The RTC entered the Pepsi Refresh Project on March 1, hoping to receive between $5,000 and $25,000 during the April competition. Created by PepsiCo in 2010 as a way to distribute $33 million that would otherwise fund its Super Bowl ads, the contest sought to provide funding for community projects. The ten projects receiving the most votes would each receive $50,000 grants. By April, the RTC was courting large institutions, such as IBM, for funding. Other planned activities designed to raise funds in April and May were a series of potlucks, a writing workshop, a music benefit, an online auction, and a screening of rare 1970s films at activist Jay Blotcher's house. Most of the RTC's funding came from individual donations between $25 and $100, and roughly 60 fundraisers were held in total.

The Theatre outpaced 362 other Pepsi Refresh entrants, and was in first place by the middle of April. The RTC attributed its success in the contest to its use of social networking services, notably Facebook. The group considered moving to a digital projector with the forthcoming grant to replace the existing projector, an expected cost of $100,000. By late May, the group had won the April competition and was waiting for the Pepsi funds, before tendering a down payment on the Theatre, initially planned for June 10. The closing date of the sale was pushed back to allow time to finalize the deal. In mid-June, the Playback Theatre planned a benefit for the RTC in which improv actors would perform skits based on audience members' stories of experiences they had at the Theatre.

=== Ownership by the Theatre Collective ===
That July, the RTC took out a $385,000 mortgage on the Theatre from two banks, the Rondout Savings Bank and the Ulster Savings Bank. After being run by the Cacchios for 61 years, the RTC assumed ownership of the Theatre on August 19, 2010. Announcing its intent to show the same kind of movies that the Theatre screened during the Cacchio's tenure, the group also agreed to continue exhibiting live acts, continue participating in the Woodstock Film Festival, renovate the building, and add digital equipment. The second and third floors may be renovated and used for offices, and as space for rehearsals and performances.

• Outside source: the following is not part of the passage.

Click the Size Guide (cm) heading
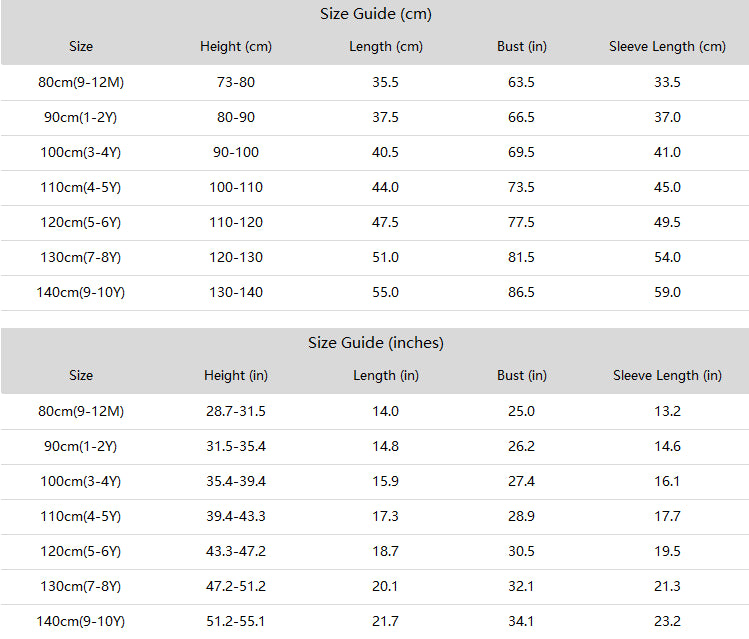749x639 pixels. 375,14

The RTC secured a new retractable screen by October 2010, from a New Windsor–based entertainment supplier, to replace the fixed screen that had obscured access to the Theatre's 15 ft stage. The new screen opened the stage by 20 ft, allowing live acts. Under the Cacchios, the screen had been replaced once a decade, with an engineer performing maintenance once every six months. Eight Behringer stereo surround sound speakers and two subwoofers were installed in the building in December 2010. By February 2011, the RTC also added a digital projector, a stage thrust, a server for digital programming, and a new phone system. The group announced plans to add a concession stand, an additional server, and an uninterruptible power supply. The group also intended to move the ticket booth outside during warm months.

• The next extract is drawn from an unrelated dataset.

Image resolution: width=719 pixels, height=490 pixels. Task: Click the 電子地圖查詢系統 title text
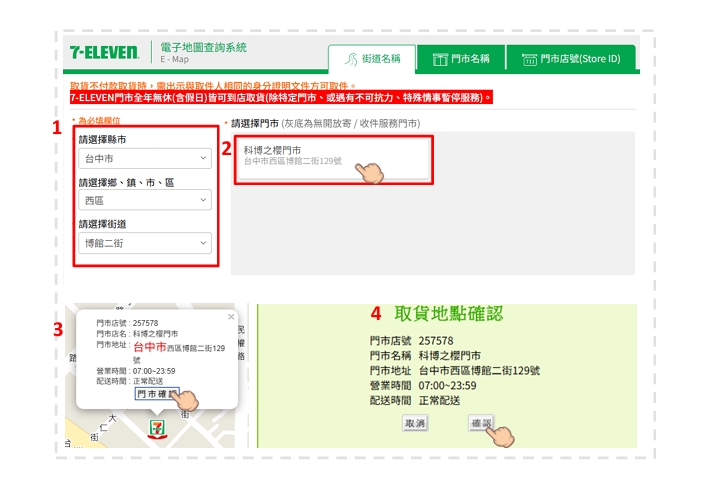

In late February 2011, Assemblyman Cahill helped the RTC secure a $175,000 state grant to pay for part of the $250,000 worth of renovations to the building. The renovations included improvements to the ticket and concession stands, and repairs to the Theatre's lighting system, roof, ceiling, and bathroom. It would also allow the RTC to buy new curtains and wall coverings, and to restore the building's exterior. That March, the town began applying for $300,000 to $500,000 in state grants to restore buildings on Main Street. The agency responsible for distributing the grants reported that the Theatre may be eligible for up to $250,000 in state funding to "help establish or expand [it] as a cultural or business anchor that is key to local revitalization efforts".

Anthony Cacchio Jr. continued to run the theater's projectors until his death in 2020, a job the 85-year-old had done since he was 16 years old.